Opening Disc Two, Queens Of the Stone Age resort to rootsy boogie for an effective Outlaw Blues, while Lenny Kravitz ditches his trademark Hendrix guitar for brassy New Orleans horns on Rainy Day Women No 12 & 35.
Both the ubiquitous Adele and soulful Angelique Kidjo suffuse Make You Feel My Love and Lay Lady Lay respectively with vocal warmth and there’s a musically naive Mr Tambourine Man from Jack’s Mannequin, the part-time project headed by Something Corporate’s Andrew McMahon.
And here’s a surprise. The Nashville skyline she surveys may be very different from the one Dylan used to know but teenager Miley Cyrus’ You’re Gonna Make Me Lonesome When You Go isn’t embarrassed to find itself in such credible company.
The Disc Two highlight, however, is a remarkable collaboration between alternative. country legend Steve Earle and classical crossover violinist Lucia Micarelli on One More Cup Of Coffee (Valley Below).
Earle’s gruff vocal and grumbly guitar strikes up an unlikely union with Micarelli’s melodic soar, and the results are such that they’ll surely repeat the experiment before too long. It could be another Plant and Krauss in the making.

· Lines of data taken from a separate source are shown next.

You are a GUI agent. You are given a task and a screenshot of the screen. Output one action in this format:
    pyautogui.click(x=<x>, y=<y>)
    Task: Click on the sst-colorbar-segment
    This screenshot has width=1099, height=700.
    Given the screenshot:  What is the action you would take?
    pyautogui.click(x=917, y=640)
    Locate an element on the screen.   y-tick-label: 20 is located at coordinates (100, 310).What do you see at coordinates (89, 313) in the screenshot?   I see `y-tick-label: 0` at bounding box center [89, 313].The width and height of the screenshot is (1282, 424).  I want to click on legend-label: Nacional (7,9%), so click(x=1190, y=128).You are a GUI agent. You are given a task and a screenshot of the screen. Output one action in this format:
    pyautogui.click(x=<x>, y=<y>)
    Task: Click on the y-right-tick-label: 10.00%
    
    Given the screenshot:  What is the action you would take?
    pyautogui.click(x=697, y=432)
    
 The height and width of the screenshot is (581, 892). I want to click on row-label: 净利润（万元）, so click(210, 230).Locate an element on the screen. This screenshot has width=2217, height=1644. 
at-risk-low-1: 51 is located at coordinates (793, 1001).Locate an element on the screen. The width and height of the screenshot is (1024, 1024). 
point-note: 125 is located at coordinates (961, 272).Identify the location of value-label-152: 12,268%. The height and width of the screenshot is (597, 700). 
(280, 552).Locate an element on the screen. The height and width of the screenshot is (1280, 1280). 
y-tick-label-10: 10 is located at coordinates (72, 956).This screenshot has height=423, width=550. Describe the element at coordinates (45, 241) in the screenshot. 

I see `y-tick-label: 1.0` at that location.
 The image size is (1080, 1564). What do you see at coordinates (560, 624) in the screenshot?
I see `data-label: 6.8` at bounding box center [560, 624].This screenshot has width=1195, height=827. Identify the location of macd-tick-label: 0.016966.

Pairing Somalian hip-hop poet and rapper K’naan with Dylan’s With God On Our Side would seem a mis-match on paper but it works surprisingly well at the opening of Disc Three.
Credible and contemporary, it’s testament to the strength of the writing that the song can be so radically revised.
Crowded House frontman Neil Finn dresses She Belongs To Me in more familiar jangly pop courtesy of his Pajama Club spin-off project, Bryan Ferry adds suave style to Bob Dylan’s Dream (and not just by walking through the studio door), and Flogging Molly deliver a rip-roaring, rabble-rousing Celtic take on The Times They Are A-Changin’.